## Directive:
Turn the entries into a numbered list, from the line with "The height and width of the screenshot is (928, 1288)." up to and including the last line of the entries, leaving out any blank lines.

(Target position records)
──────────────────────────────

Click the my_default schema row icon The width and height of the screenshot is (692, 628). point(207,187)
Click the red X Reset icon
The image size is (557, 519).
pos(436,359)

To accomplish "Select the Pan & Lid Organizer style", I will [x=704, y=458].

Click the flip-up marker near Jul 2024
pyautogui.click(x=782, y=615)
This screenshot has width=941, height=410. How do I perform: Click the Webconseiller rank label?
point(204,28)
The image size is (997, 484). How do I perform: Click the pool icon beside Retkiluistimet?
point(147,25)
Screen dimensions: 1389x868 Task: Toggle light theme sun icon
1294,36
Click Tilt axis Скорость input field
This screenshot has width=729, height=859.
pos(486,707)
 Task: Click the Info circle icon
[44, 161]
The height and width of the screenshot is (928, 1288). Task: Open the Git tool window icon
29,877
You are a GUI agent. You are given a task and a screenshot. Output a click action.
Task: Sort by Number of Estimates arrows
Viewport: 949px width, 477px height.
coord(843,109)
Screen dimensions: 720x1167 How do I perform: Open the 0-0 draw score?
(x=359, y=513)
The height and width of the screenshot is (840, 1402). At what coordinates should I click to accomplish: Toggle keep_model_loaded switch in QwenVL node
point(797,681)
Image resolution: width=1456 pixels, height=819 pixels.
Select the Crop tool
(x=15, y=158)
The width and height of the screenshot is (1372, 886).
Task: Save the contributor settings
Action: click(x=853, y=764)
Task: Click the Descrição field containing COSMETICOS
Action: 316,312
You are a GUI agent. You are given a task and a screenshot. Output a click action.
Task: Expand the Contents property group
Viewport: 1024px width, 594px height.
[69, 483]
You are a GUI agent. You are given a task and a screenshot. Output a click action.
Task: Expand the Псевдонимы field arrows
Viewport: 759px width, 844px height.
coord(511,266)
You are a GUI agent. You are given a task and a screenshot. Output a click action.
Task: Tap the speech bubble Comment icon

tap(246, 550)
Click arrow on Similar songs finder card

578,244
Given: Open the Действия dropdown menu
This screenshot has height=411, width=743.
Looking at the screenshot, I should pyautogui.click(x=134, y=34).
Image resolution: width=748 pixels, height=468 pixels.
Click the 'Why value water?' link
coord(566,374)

──────────────────────────────

## Full solution:
1. The height and width of the screenshot is (928, 1288). Task: Open the Git tool window icon
2. 29,877
3. You are a GUI agent. You are given a task and a screenshot. Output a click action.
4. Task: Sort by Number of Estimates arrows
5. Viewport: 949px width, 477px height.
6. coord(843,109)
7. Screen dimensions: 720x1167 How do I perform: Open the 0-0 draw score?
8. (x=359, y=513)
9. The height and width of the screenshot is (840, 1402). At what coordinates should I click to accomplish: Toggle keep_model_loaded switch in QwenVL node
10. point(797,681)
11. Image resolution: width=1456 pixels, height=819 pixels.
12. Select the Crop tool
13. (x=15, y=158)
14. The width and height of the screenshot is (1372, 886).
15. Task: Save the contributor settings
16. Action: click(x=853, y=764)
17. Task: Click the Descrição field containing COSMETICOS
18. Action: 316,312
19. You are a GUI agent. You are given a task and a screenshot. Output a click action.
20. Task: Expand the Contents property group
21. Viewport: 1024px width, 594px height.
22. [69, 483]
23. You are a GUI agent. You are given a task and a screenshot. Output a click action.
24. Task: Expand the Псевдонимы field arrows
25. Viewport: 759px width, 844px height.
26. coord(511,266)
27. You are a GUI agent. You are given a task and a screenshot. Output a click action.
28. Task: Tap the speech bubble Comment icon
29. tap(246, 550)
30. Click arrow on Similar songs finder card
31. 578,244
32. Given: Open the Действия dropdown menu
33. This screenshot has height=411, width=743.
34. Looking at the screenshot, I should pyautogui.click(x=134, y=34).
35. Image resolution: width=748 pixels, height=468 pixels.
36. Click the 'Why value water?' link
37. coord(566,374)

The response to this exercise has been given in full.